─── PROVIDED DATA ───

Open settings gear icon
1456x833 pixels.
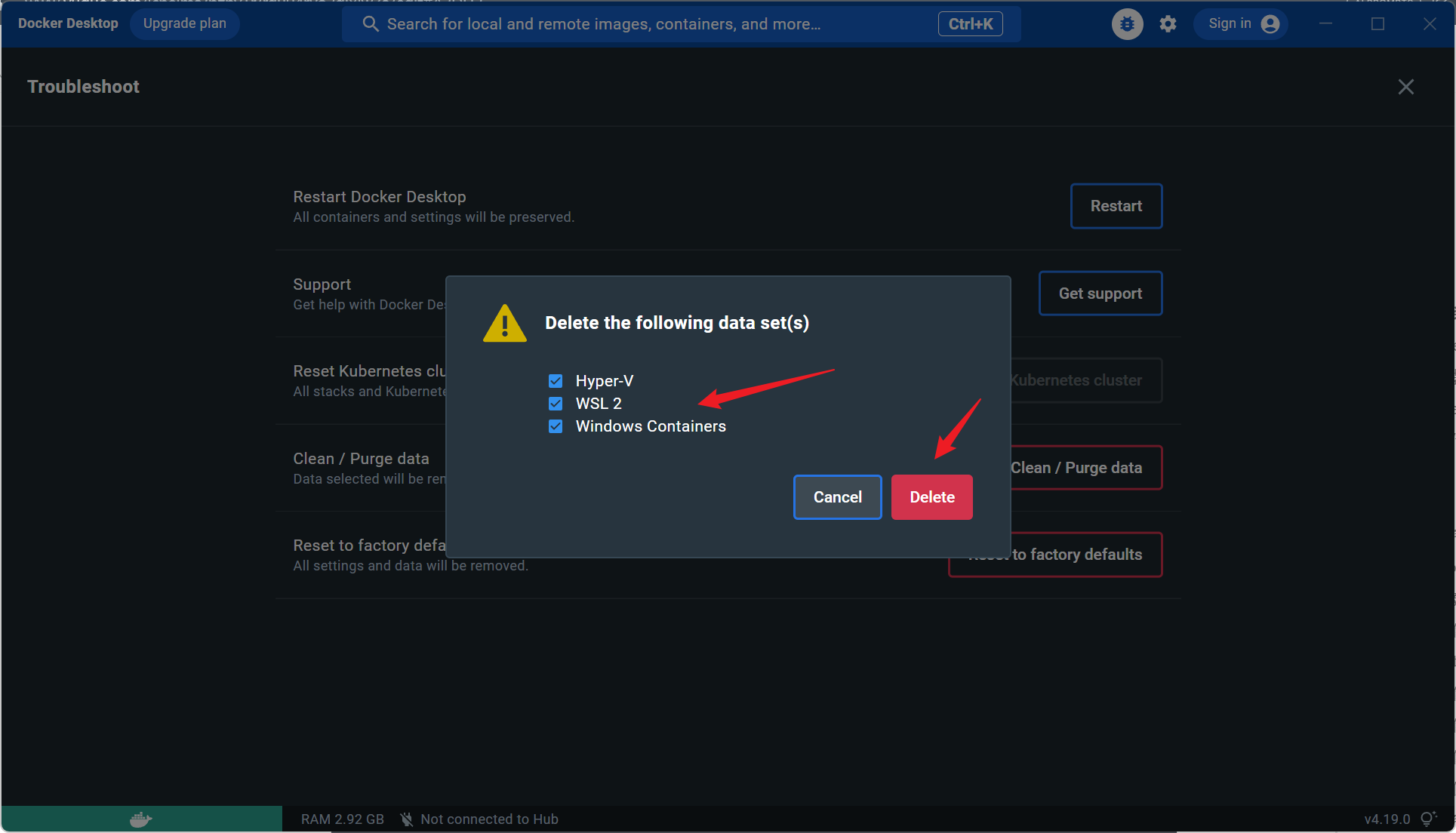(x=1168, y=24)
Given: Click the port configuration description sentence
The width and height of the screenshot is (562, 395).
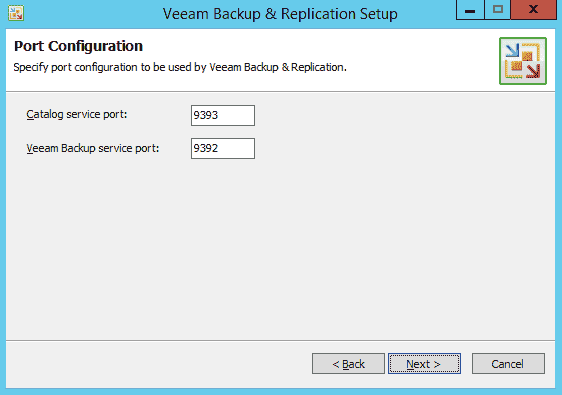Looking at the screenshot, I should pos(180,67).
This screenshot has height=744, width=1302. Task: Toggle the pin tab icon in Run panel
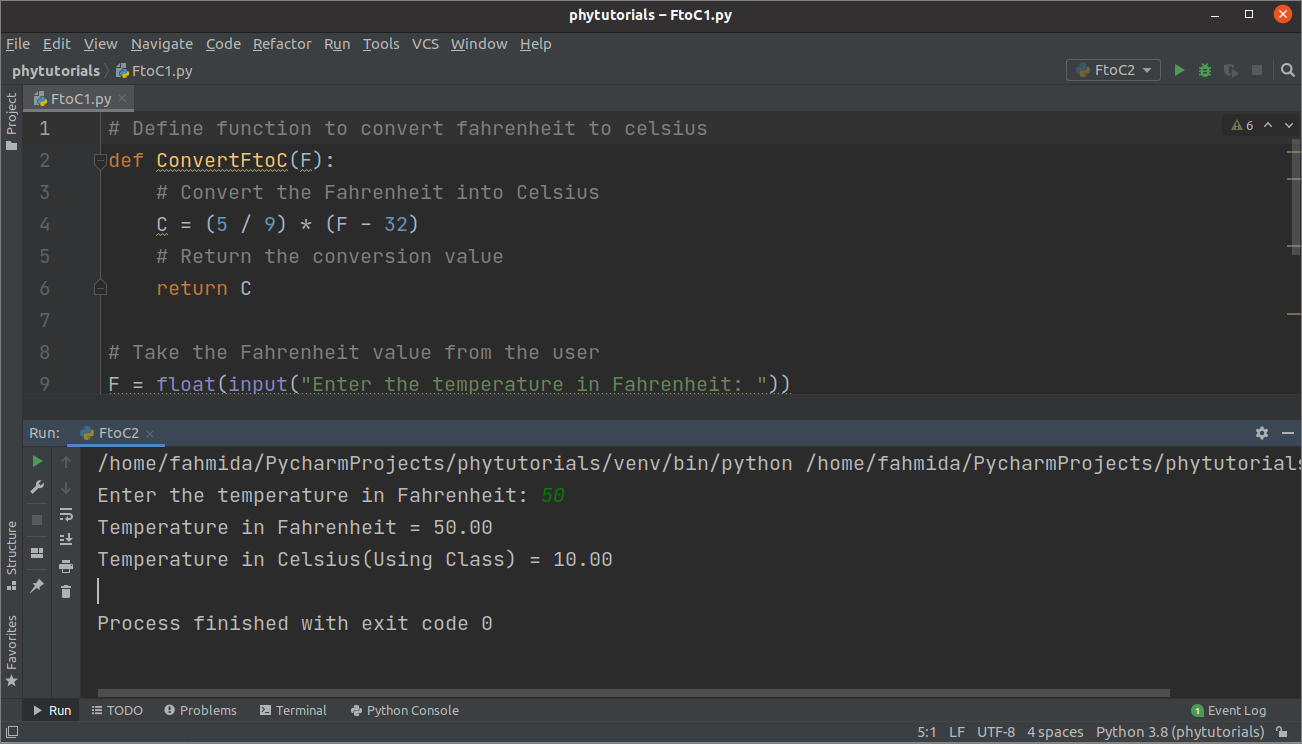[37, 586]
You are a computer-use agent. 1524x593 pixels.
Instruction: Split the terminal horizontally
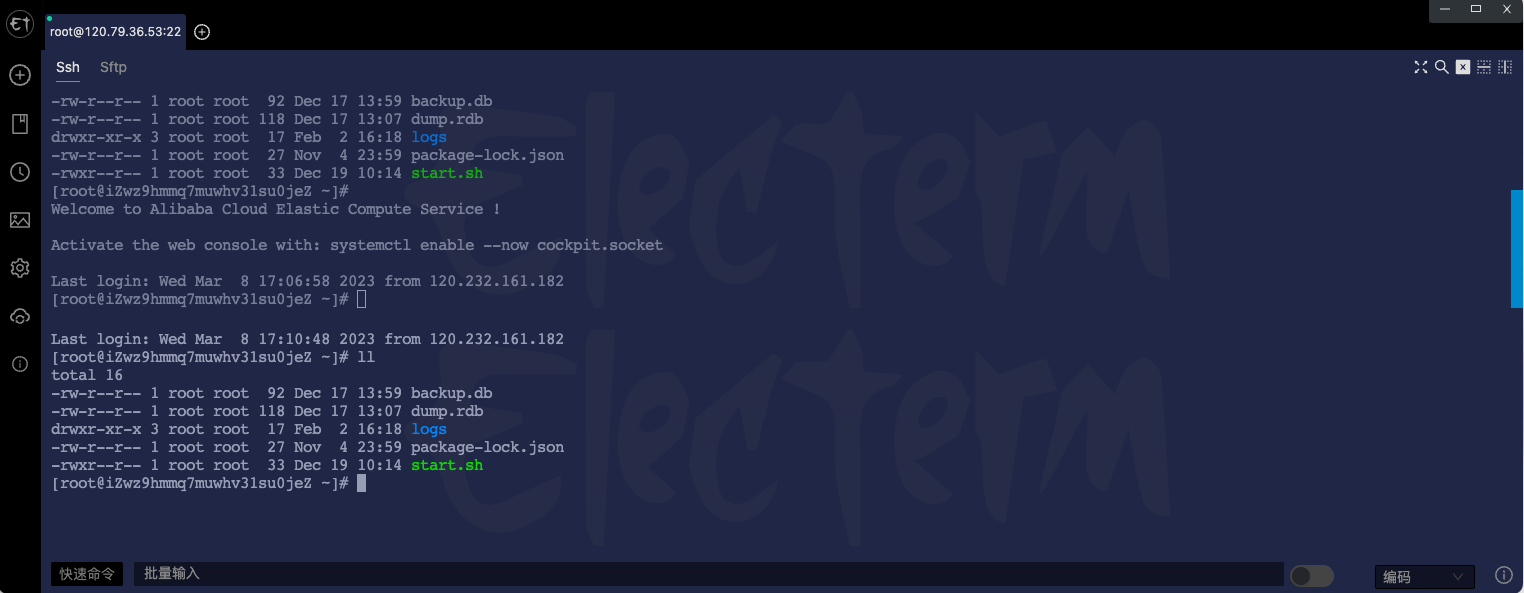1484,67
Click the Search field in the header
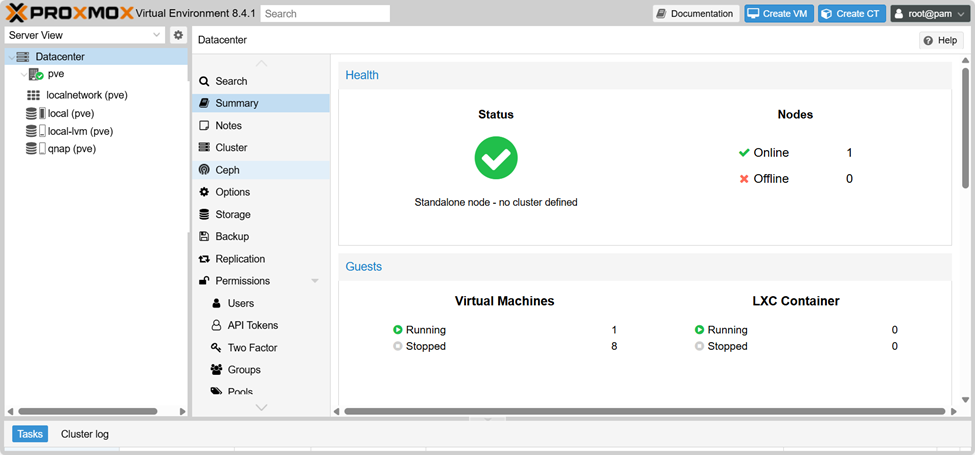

───
─── PROVIDED DATA ───

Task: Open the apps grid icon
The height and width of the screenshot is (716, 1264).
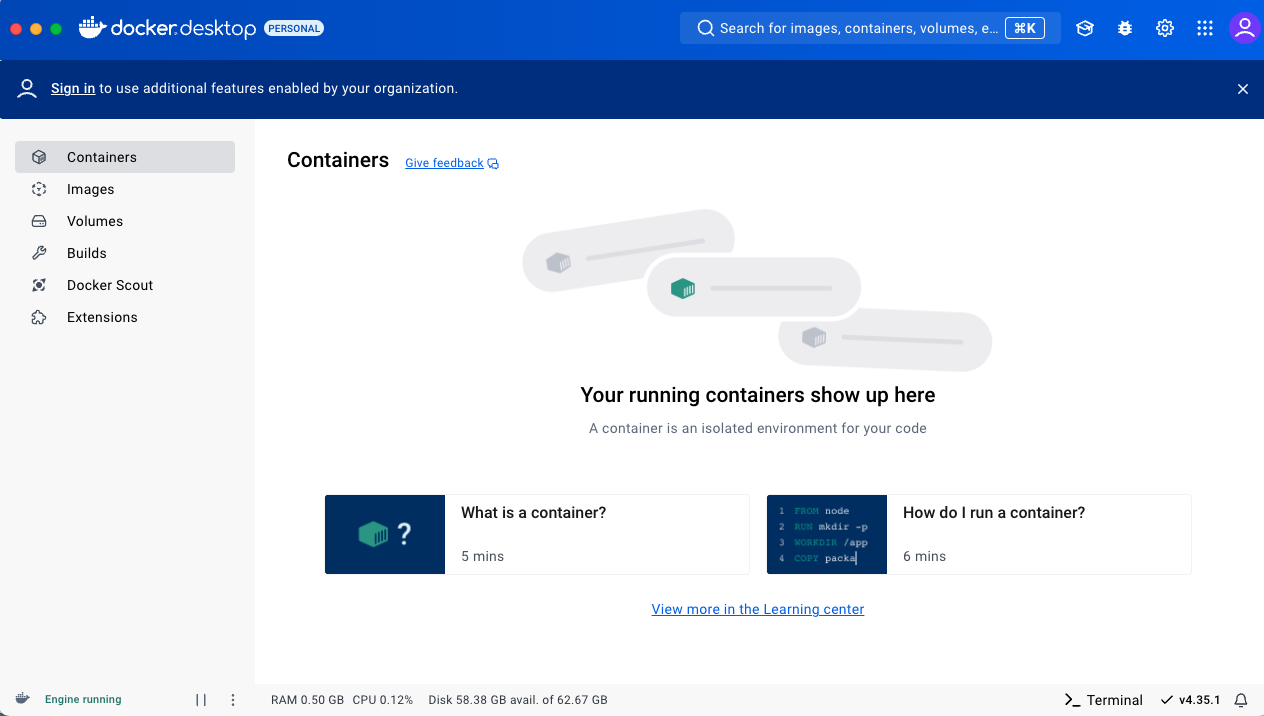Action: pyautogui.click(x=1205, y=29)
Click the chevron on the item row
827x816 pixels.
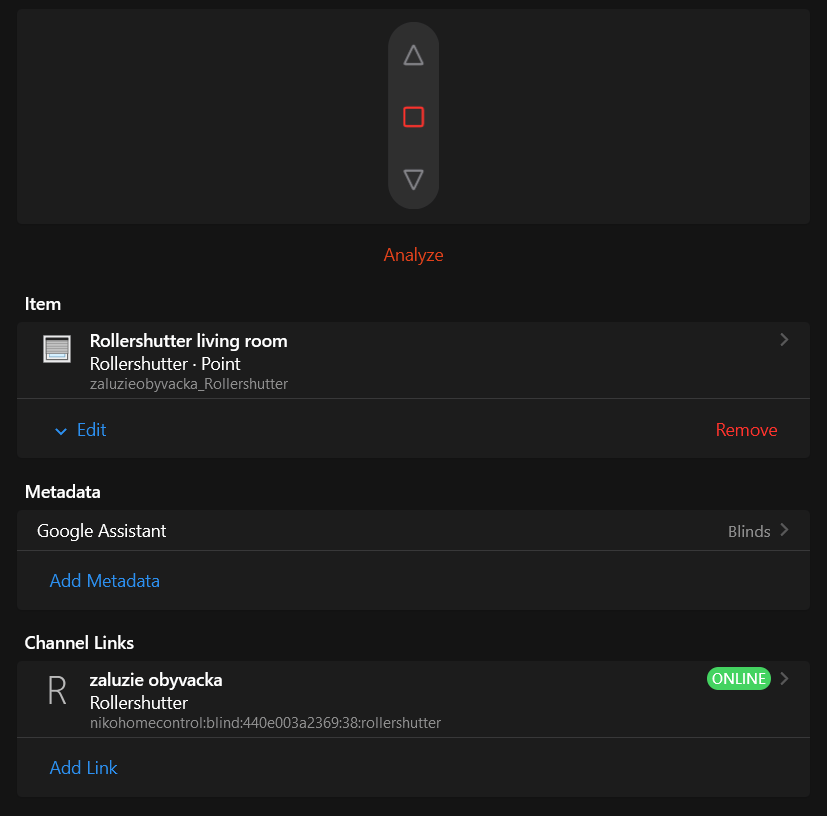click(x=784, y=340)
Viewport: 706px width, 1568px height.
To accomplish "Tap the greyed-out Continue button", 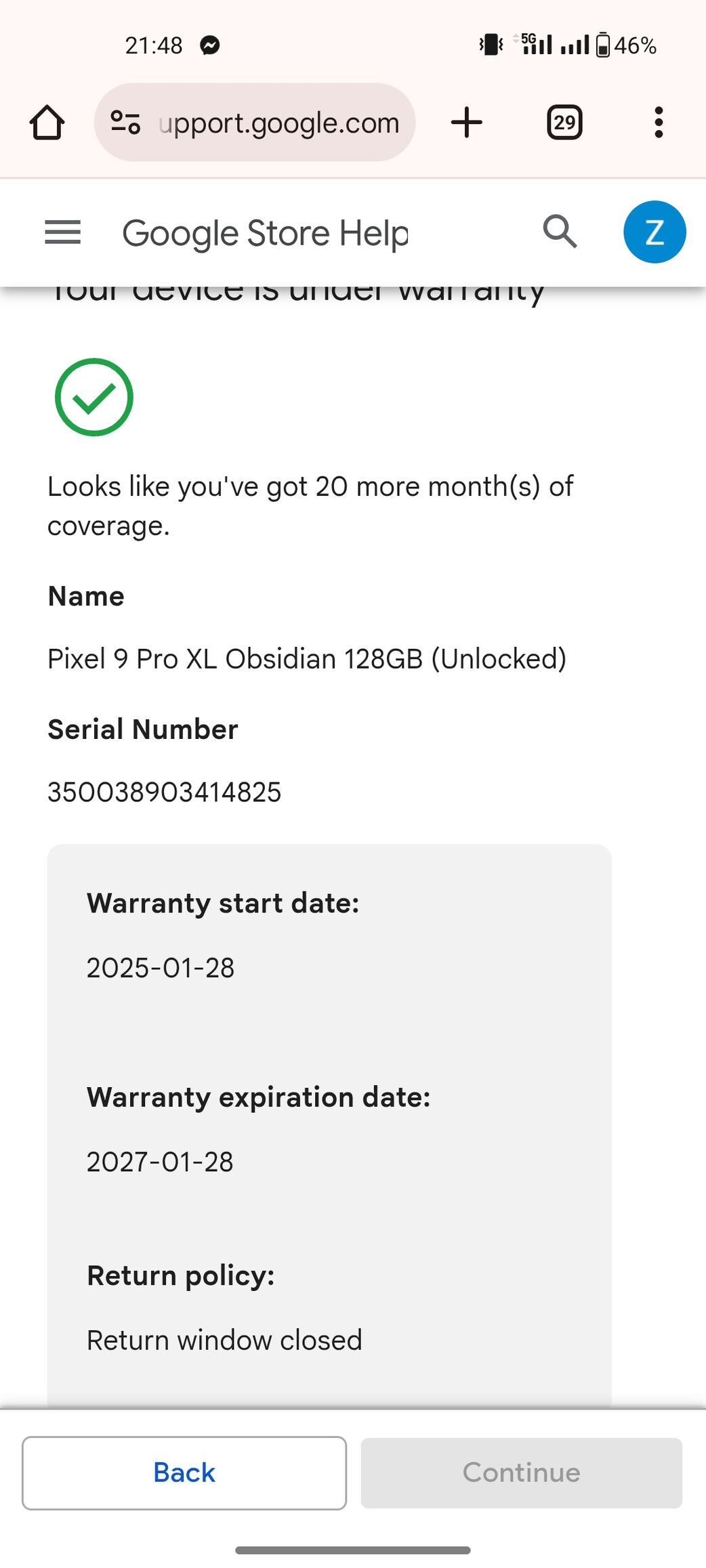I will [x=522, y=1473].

───
─── PROVIDED DATA ───

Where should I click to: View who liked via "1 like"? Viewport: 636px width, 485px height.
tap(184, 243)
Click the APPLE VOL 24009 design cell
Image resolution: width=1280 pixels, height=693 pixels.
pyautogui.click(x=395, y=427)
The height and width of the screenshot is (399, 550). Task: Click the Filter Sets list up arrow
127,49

───

PROBLEM DETAILS = Tally the lines in the entries above that contain the word "icon". Reply with the number only.

WRITTEN ANSWER = 3